Carta de Edouard Carmignac

Carta de Edouard Carmignac

Edouard Carmignac escreve sobre questões económicas, políticas e sociais actuais em cada trimestre.

Paris, 6 de outubro de 2022

Exmo(a). Senhor(a),

Perante a volatilidade extrema dos mercados financeiros experienciada este ano, muitos de vós deverão sentir uma perplexidade semelhante à que foi eloquentemente descrita por Bob Dylan:

«It’s getting dark, too dark to see, I feel like I’m knockin’ on heaven’s door»

As inúmeras incertezas atuais são, inquestionavelmente, motivo de ansiedade. Esta concentra-se principalmente nos três fatores seguintes, cujo resultado pode ser menos problemático do que o esperado:

  • O combate à inflação pelos bancos centrais. A forte queda da atividade provocada pela Covid suscitou um aumento sem precedentes da liquidez global, acompanhado por políticas orçamentais de relançamento igualmente inéditas. Por conseguinte, era legítimo prever no início do ano um aperto gradual das políticas monetárias. Porém a invasão da Ucrânia e o seu impacto significativo nos preços da energia e dos produtos agrícolas aumentou a inflação de ambos os lados do Atlântico para níveis próximos de 10%, tornando imperativo implementar políticas monetárias extremamente restritivas.

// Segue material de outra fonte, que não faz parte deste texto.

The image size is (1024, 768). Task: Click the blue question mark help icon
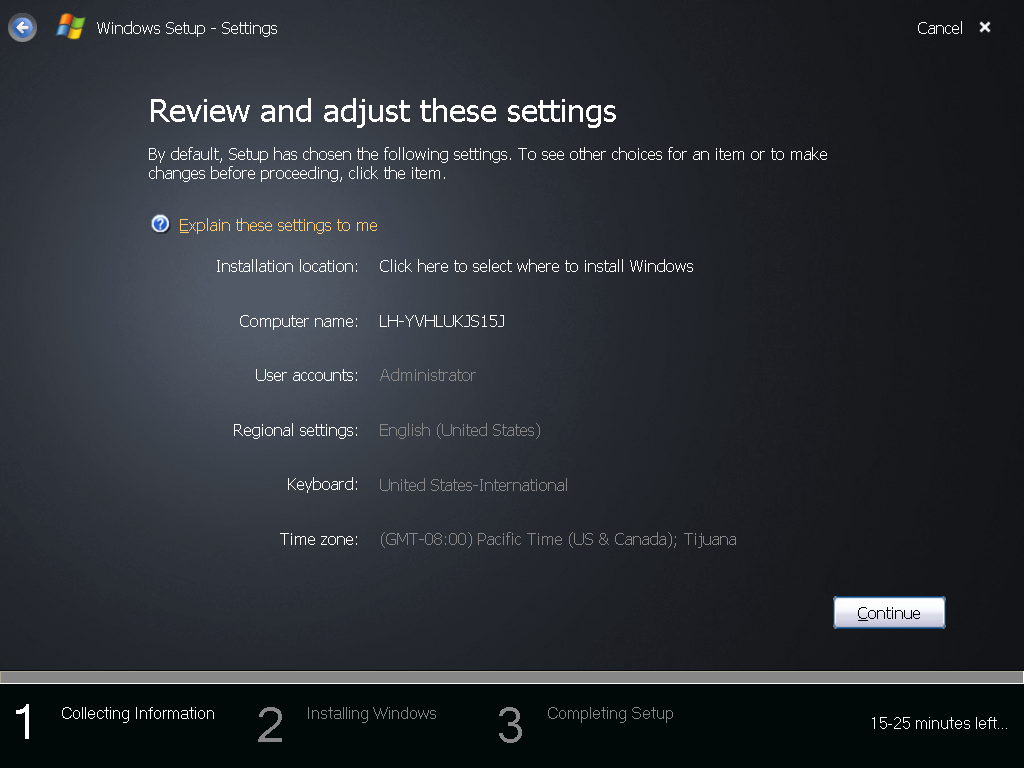click(160, 224)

Além disso, Jerome Powell, presidente da Fed, assume agora abertamente o risco de uma recessão. Que dimensão deverá esta recessão ter de atingir para reduzir significativamente as previsões inflacionistas e nomeadamente aliviar um mercado de trabalho norte-americano muito tenso? É difícil de estimar, uma vez que a Covid tornou o trabalho menos atrativo. Todavia, é provável que nos próximos meses muitos adeptos das pantufas regressem à atividade à medida que os seus receios de contágio de Covid e as suas poupanças acumuladas durante a pandemia diminuam e o seu poder de compra reduza face ao aumento dos preços. Porém, já não estamos nos anos 80 do Sr. Volcker. Atualmente, a menor tolerância a uma queda de atividade elimina, na nossa opinião, o risco de uma recessão severa. Mas, por agora, dado que a Fed tem um mandato claro para manter a inflação sob controlo, a América continuará a drenar a liquidez global, pesando nos preços do conjunto dos ativos, devendo o dólar continuar a valorizar.

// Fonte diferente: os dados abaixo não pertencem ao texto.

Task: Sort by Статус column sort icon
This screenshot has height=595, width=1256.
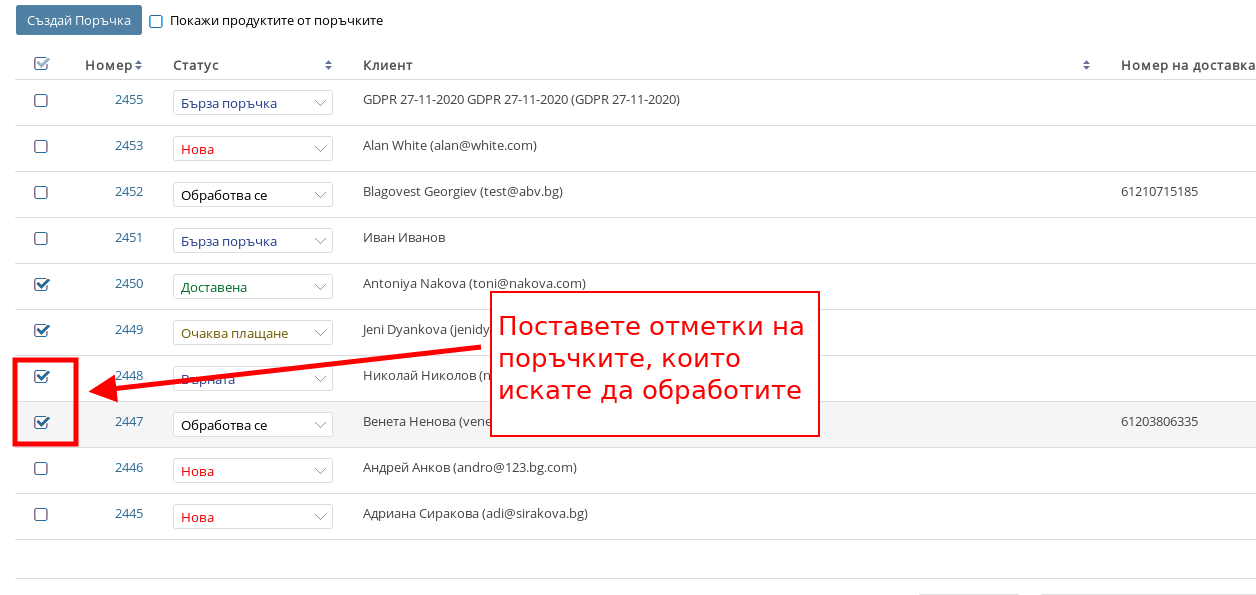Action: 328,65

  • A crise energética europeia. O choque é maior. O aumento da fatura energética aproxima-se dos 10% do PNB europeu, mas será em grande parte suportado pelos Estados. Adicionalmente, os atuais níveis de armazenamento de gás, o recurso às energias complementares e a implementação de incentivos à redução do consumo reduziram significativamente o risco de escassez no inverno. Porém, tais medidas não são sustentáveis e a competitividade das economias europeias está gravemente ameaçada. Além disso, o colapso do exército russo - que pensávamos ser provável no passado mês de abril - é suscetível de encurtar consideravelmente o mandato de V. Putin. Esta expectativa aumenta o risco de escalada, mas também torna mais provável uma alteração de regime no Kremlin.

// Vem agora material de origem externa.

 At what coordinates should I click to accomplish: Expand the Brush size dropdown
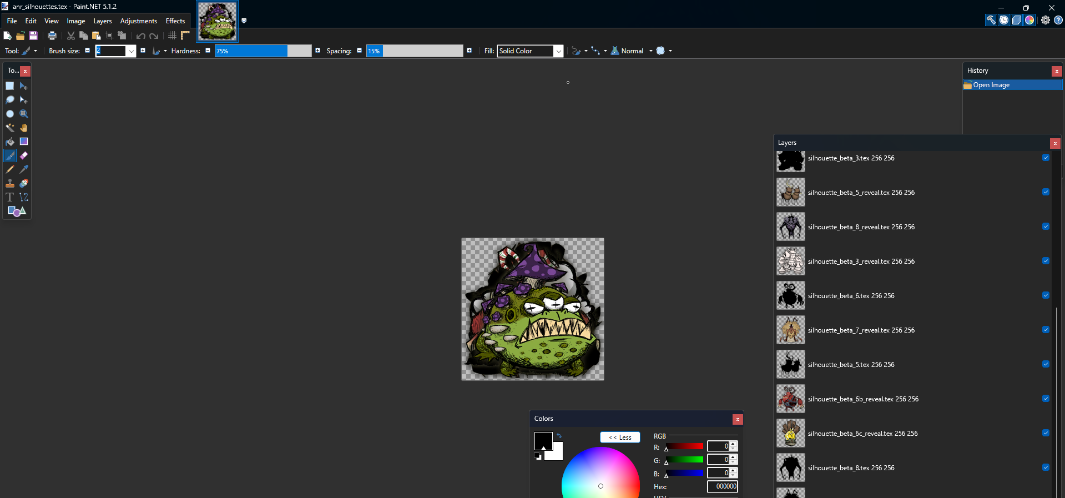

  • O abrandamento da economia chinesa. A China já estava a lutar contra uma bolha imobiliária quando infligiu um golpe a si própria: o seguimento de uma política de "zero Covid" que paralizou uma parte significativa da atividade, de tal forma que quase 20% dos jovens com menos de 25 anos se encontram agora desempregados. Será esta política questionada após a reeleição de Xi Jinping no Congresso do Partido este mês, ou será necessário esperar até pelo Congresso Geral que terá lugar no próximo mês de março? Em qualquer caso, mais cedo ou mais tarde esta política terá de ser revista, o que deverá dar um forte impulso à economia chinesa que se tornou letárgica.

Concluindo, será que se justifica o pessimismo geral? A análise dos principais fatores de incerteza revela muitas oportunidades. Contudo, até que estas incertezas sejam, pelo menos parcialmente, resolvidas, continuaremos a assegurar a gestão dos riscos das nossas carteiras com particular diligência.